What happens if the Mac Mini loses power or restarts?
If you configure your agents as launchd services or use Docker with restart policies, everything comes back online automatically. Enable 'Start up automatically after a power failure' in System Settings under Energy Saver. With launchd's KeepAlive directive or Docker's restart: always policy, your agents will be running again within 60 to 90 seconds of the Mac Mini booting up.
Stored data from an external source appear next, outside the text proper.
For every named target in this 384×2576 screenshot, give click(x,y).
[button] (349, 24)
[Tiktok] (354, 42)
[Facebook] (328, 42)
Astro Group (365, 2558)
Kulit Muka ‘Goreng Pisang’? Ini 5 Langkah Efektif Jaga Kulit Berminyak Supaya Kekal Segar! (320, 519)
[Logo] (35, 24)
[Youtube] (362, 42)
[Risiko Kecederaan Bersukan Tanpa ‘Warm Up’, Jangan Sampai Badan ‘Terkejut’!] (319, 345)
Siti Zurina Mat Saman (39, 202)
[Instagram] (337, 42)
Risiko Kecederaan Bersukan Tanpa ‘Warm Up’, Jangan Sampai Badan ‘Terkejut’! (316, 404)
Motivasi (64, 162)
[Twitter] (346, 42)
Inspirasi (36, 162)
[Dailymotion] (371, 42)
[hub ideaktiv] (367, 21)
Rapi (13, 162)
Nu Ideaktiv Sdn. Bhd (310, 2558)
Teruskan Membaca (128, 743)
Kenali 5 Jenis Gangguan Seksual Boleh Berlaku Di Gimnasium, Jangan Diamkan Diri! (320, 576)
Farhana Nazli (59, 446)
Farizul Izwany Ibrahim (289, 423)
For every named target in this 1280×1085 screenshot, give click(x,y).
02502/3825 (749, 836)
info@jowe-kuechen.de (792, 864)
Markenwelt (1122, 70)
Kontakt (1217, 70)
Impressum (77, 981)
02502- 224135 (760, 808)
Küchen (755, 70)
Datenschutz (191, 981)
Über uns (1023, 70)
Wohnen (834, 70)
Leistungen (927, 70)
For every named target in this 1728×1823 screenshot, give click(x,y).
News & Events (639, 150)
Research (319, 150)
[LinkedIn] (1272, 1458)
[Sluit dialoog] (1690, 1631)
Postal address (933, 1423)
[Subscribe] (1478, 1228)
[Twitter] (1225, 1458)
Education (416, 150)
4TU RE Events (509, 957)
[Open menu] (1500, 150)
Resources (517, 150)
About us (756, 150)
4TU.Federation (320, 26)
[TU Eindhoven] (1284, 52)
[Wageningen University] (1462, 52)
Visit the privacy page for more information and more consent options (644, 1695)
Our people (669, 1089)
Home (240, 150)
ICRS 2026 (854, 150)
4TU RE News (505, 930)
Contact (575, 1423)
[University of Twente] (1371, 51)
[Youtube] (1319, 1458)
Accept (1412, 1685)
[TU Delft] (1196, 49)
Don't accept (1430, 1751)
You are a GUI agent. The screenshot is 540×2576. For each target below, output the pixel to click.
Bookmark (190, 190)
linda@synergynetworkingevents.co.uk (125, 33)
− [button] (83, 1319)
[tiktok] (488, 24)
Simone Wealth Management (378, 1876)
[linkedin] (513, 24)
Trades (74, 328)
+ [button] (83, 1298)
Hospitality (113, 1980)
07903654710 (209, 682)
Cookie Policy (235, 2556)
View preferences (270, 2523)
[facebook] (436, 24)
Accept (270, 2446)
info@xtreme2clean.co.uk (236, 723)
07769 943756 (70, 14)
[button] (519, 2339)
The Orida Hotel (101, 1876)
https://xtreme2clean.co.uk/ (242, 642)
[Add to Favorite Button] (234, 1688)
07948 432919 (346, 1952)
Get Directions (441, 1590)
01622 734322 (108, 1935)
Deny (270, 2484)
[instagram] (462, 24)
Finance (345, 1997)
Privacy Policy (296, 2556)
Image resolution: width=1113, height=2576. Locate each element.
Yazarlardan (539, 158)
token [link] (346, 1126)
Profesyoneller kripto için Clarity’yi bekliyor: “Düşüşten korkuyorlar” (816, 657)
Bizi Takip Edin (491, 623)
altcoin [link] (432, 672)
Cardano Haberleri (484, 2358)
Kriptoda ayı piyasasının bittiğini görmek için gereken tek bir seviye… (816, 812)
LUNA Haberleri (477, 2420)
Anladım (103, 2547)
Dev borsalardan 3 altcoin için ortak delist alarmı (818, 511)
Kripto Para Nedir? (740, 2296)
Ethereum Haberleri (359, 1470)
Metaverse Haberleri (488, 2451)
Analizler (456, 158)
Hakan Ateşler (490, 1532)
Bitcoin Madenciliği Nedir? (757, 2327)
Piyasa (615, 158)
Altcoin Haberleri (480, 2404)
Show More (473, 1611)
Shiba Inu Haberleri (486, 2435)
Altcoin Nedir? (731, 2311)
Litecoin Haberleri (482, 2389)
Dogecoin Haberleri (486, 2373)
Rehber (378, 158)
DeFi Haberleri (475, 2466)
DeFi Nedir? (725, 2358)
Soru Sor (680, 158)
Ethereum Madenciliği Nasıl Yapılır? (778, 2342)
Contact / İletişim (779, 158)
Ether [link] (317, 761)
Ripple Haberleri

For mission-critical setups, connect the Mac Mini to a small UPS battery backup to survive brief power outages without rebooting at all.
Should I use Docker or run OpenClaw directly on macOS?
For a single agent or simple setup, running directly on macOS with a launchd service is simpler and has zero overhead. For multi-agent setups with different dependencies, Docker is better because each agent gets its own isolated environment. Docker also makes it easier to replicate your setup on another machine or migrate to a VPS later. If you are comfortable with Docker, use it from the start. If you prefer simplicity, start with direct installation and switch to Docker when complexity grows.